Ars Technica's Hannibal on IBM's Cell

endersdouble writes "Ars Technica's Jon "Hannibal" Stokes, known for his many articles on CPU technology, has posted a new article on IBM's new Cell processor. This one is the first part of a series, and covers the processor's approach to caching and control logic. Good read."

24 of 449 comments (clear)

  1. Part II is up now by Anonymous Coward · · Score: 5, Informative

    Part II is up as well.

  2. Re:Apple? by sholden · · Score: 2, Informative

    My 7 year old PC (300mhz PII) runs everything I need on a daily basis pretty well.

    Firefox, wily, gcc, python, perl, MS office, gimp and so on.

  3. In addition to the pornography... by Anonymous Coward · · Score: 2, Informative

    ...clicking on this link also attempts to install a trojan (SARC's name: ByteVerify). I agree: this link should be removed and the poster's IP should be reported to the relevant authorities.

    1. Re:In addition to the pornography... by mfreed · · Score: 2, Informative

      nyud.net refers to a semi-open, peer-to-peer content distribution network called CoralCDN that is essentially a distributed web cache. We serve > 10 M requests daily for 100,000s of clients. For more information about this research project, please see:

      http://www.coralcdn.org/

      Basically, when you see a URL like you reported, it means that the content is actually from (stripping out the .nyud.net:8090):

      http://minigirls.biz/

      Thus, if you think you've seen evidence of child abuse, you should get in touch with the operators of minigirls.biz.

      > whois minigirls.biz
      Domain Name: MINIGIRLS.BIZ
      Domain ID: D8278609-BIZ
      Sponsoring Registrar: DIRECT INFORMATION PVT. LTD.,
      Sponsoring Registrar IANA ID: 303
      Registrant ID: DI_356733
      Registrant Name: Michael Pirson
      Registrant Organization: Megaaliance Inc
      Registrant Address1: 386 West Side St.
      Registrant City: Chicago
      Registrant State/Province: Il
      Registrant Postal Code: 26549
      Registrant Country: United States
      Registrant Phone Number: +91.226370256
      Registrant Email: mr.b_m@rambler.ru

      Note that CoralCDN does not provide archival storage of content, like google.com's cache or archive.org. Much like a web cache or "content accelerator" at ISPs, CoralCDN only keeps data temporarily in its file caches, either until the data expires or the is evicted (as may occur for unpopular data).

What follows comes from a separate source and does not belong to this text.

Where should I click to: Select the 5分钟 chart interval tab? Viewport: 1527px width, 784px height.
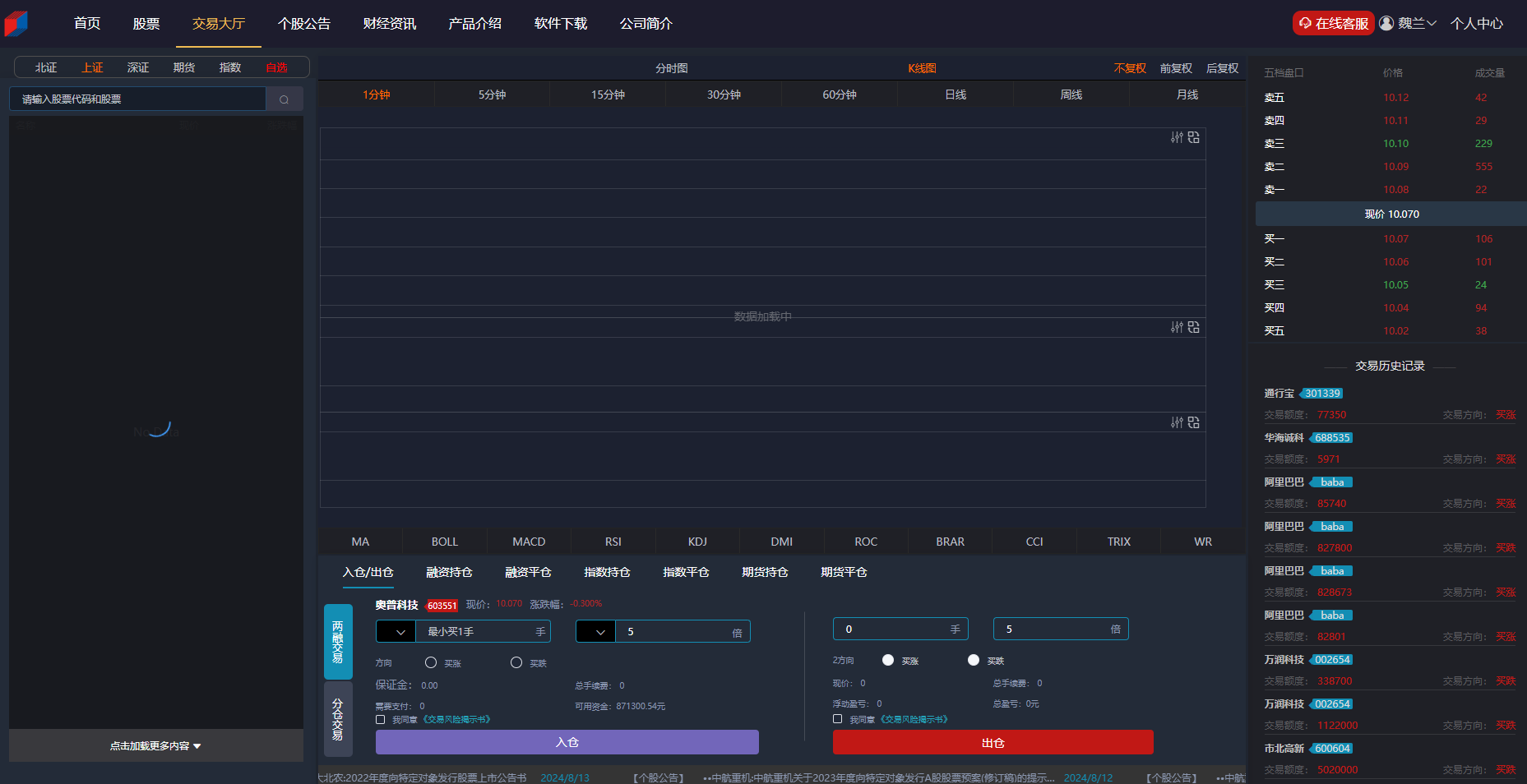tap(492, 95)
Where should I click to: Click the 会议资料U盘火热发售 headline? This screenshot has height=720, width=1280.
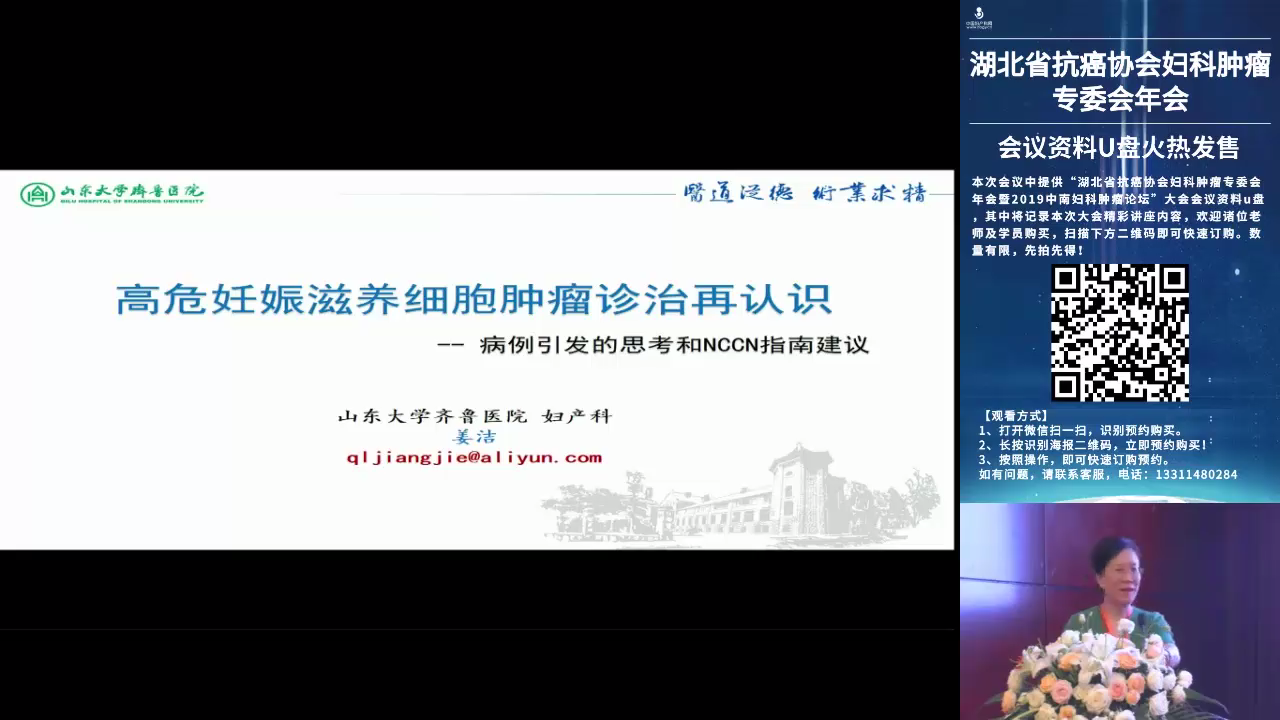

      If the origin site is no longer online or the particular content returns some HTTP error message, CoralCDN will only serve the old data for at most a short time (24 hours). Thus, if you believe that a website is making infringing/illegal content available, please direct any notices to that particular website. When that origin site complies with the notice, the content in question will naturally be removed from CoralCDN's caches through purely automated technical means in at most 24 hours.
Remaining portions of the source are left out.